- Theatrical release poster
- Directed by: Rawson Marshall Thurber
- Written by: Rawson Marshall Thurber
- Produced by: Ben Stiller; Stuart Cornfeld;
- Starring: Vince Vaughn; Ben Stiller; Christine Taylor; Rip Torn;
- Cinematography: Jerzy Zieliński
- Edited by: Alan Baumgarten; Peter Teschner;
- Music by: Theodore Shapiro
- Production company: Red Hour Productions
- Distributed by: 20th Century Fox
- Release date: June 18, 2004;
- Running time: 92 minutes
- Countries: Germany; United States;
- Language: English
- Budget: $20 million
- Box office: $168.4 million

= Dodgeball: A True Underdog Story =

2004 sports comedy film by Rawson Thurber

Dodgeball: A True Underdog Story (stylized as DodgeBall: a TRUE underdog story) is a 2004 sports comedy film written and directed by Rawson Marshall Thurber, in his directorial debut, and starring Vince Vaughn, Ben Stiller, Christine Taylor, and Rip Torn. The film follows a group of unlikely misfits who enter a Las Vegas dodgeball tournament, needing the prize money to save their cherished gym from being taken over by a corporate health fitness chain.

Theatrically released by 20th Century Fox on June 18, 2004, the film received generally positive reviews from critics and grossed $168.4 million on a $20 million budget.

As of 2023, a sequel was in development.

== Plot ==

Peter LaFleur is the owner of Average Joe's, a small, dilapidated and understaffed gym. When he defaults on the gym's mortgage, his cocky and vindictive business rival White Goodman, who owns the high-end Globo Gym across the street, purchases it. Unless Peter can raise $50,000 in 30 days, Goodman will foreclose on and demolish Average Joe's to build a new auxiliary parking structure for his members. Goodman attempts to seduce attorney Kate Veatch, who is handling his account; disgusted, she cites conflict of interest (COI) to rebuff his disturbing advances.

Peter, gym employees Dwight Baumgarten and Owen Dittman, and members Steve "The Pirate" Cowan, Justin Redman and Gordon Pibb, all decide to raise the required money. After an impromptu car wash suggested by Owen fails, Gordon suggests entering a dodgeball tournament in Las Vegas with a $50,000 grand prize. Justin obtains a 1950s-era training film for the group featuring Irish-American dodgeball legend Patches O'Houlihan. A Girl Scout Troop easily defeats them at the sub-regional qualifiers the following day, but are disqualified due to one member failing a drug test, resulting in Average Joe's winning by default.

━━━━━━━━━━━━━━━━

### Problems to work on:
a. According to the Dodgeball article, how much money does Peter need to raise, and within how many days?
b. Please copy the passage of the Dodgeball article starting at "Peter, gym employees" and ending at "winning by default.".
Rely on the Dodgeball article alone.

[Source data]

━━━━━━━━━━━━━━━━

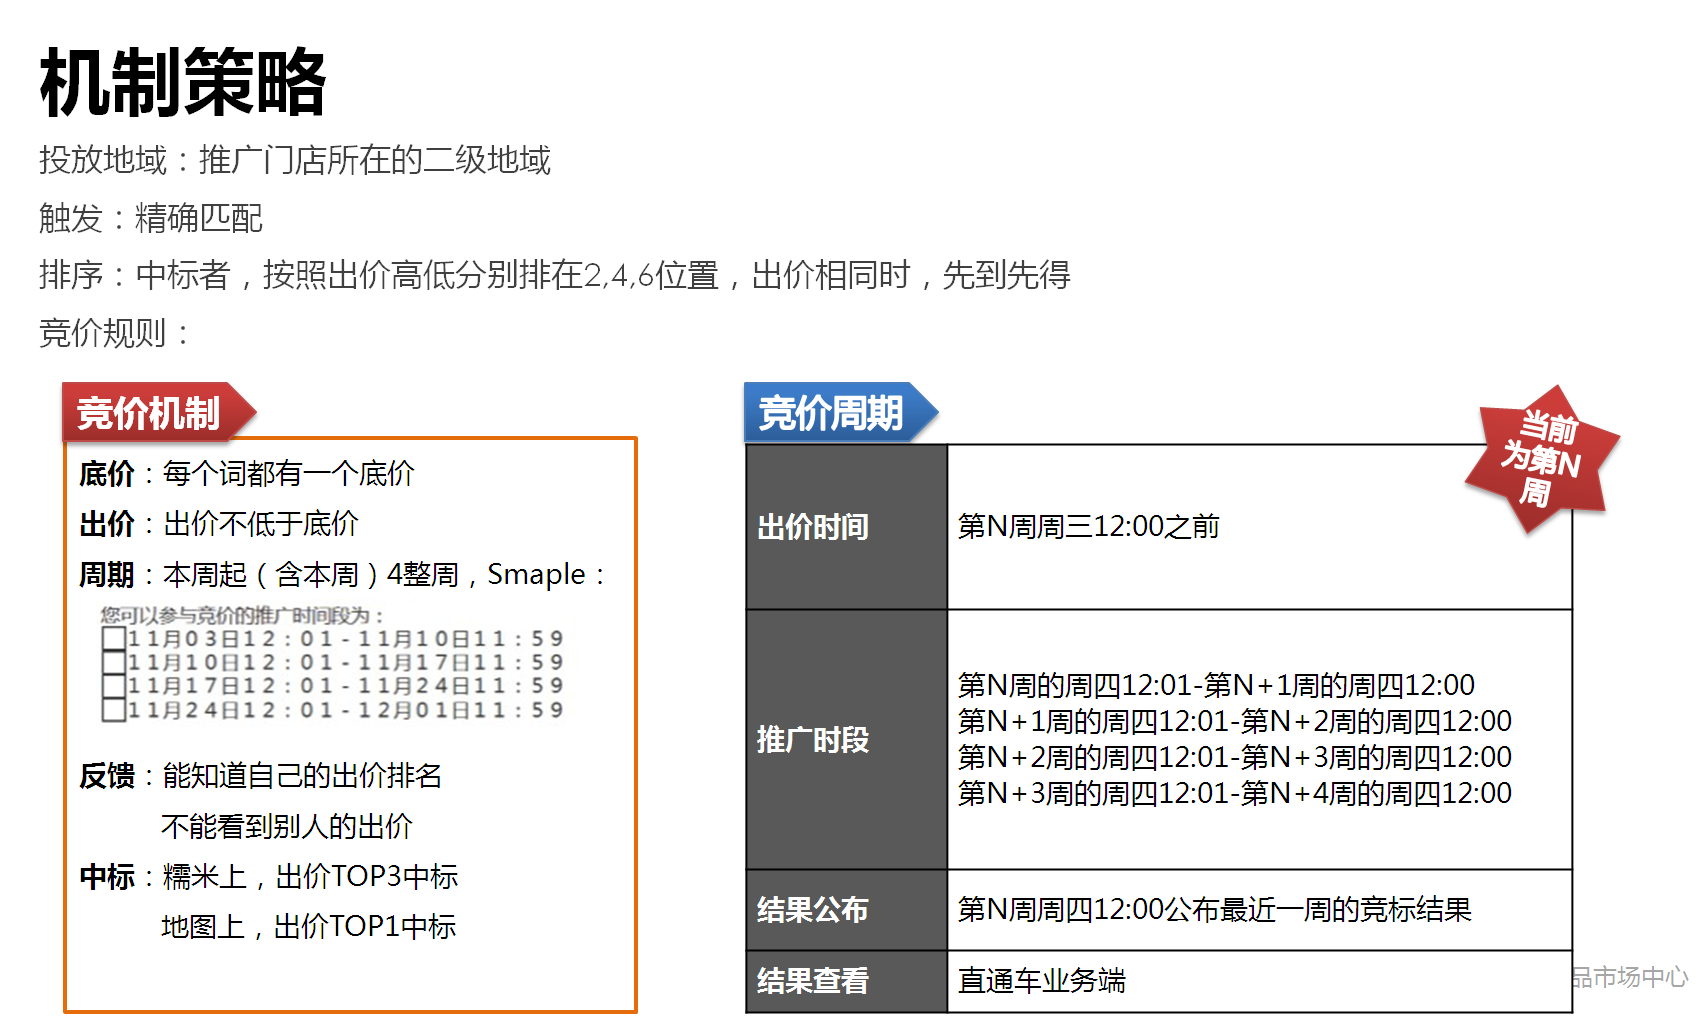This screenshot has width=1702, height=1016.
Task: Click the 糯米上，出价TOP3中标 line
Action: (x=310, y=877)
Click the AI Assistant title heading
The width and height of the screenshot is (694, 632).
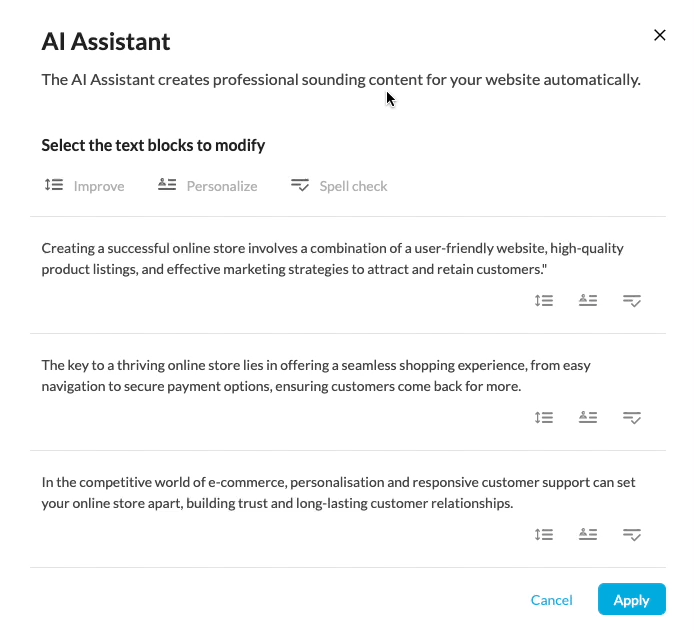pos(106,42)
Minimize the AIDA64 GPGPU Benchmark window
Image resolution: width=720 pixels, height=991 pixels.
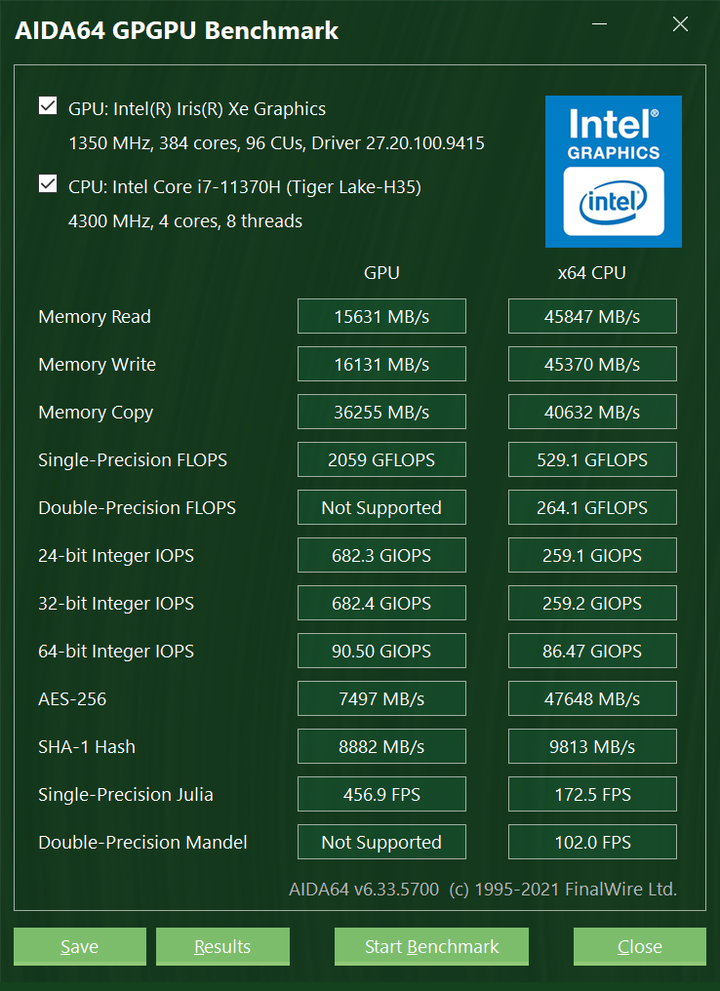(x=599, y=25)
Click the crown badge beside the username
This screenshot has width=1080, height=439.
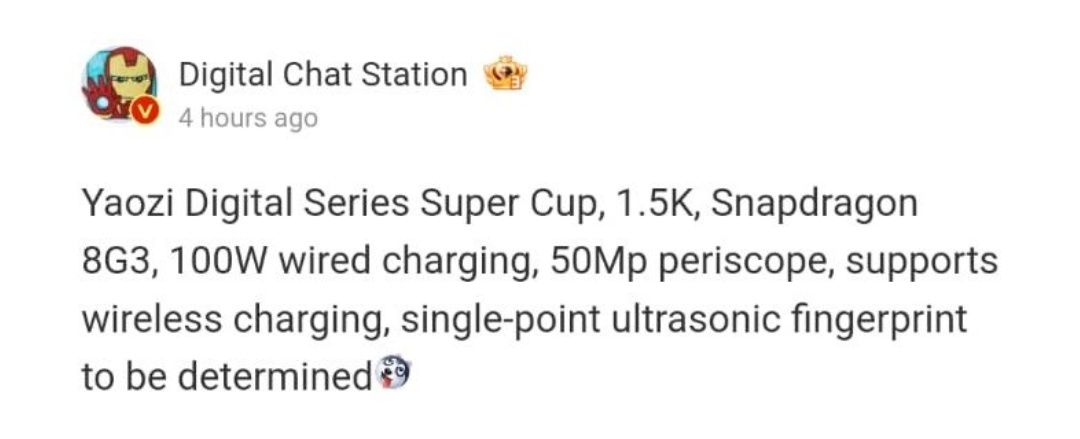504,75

━━━━━━━━━━━━━━━━

### Exercise solutions:
a. $50,000 in 30 days.

b.
Peter, gym employees Dwight Baumgarten and Owen Dittman, and members Steve "The Pirate" Cowan, Justin Redman and Gordon Pibb, all decide to raise the required money. After an impromptu car wash suggested by Owen fails, Gordon suggests entering a dodgeball tournament in Las Vegas with a $50,000 grand prize. Justin obtains a 1950s-era training film for the group featuring Irish-American dodgeball legend Patches O'Houlihan. A Girl Scout Troop easily defeats them at the sub-regional qualifiers the following day, but are disqualified due to one member failing a drug test, resulting in Average Joe's winning by default.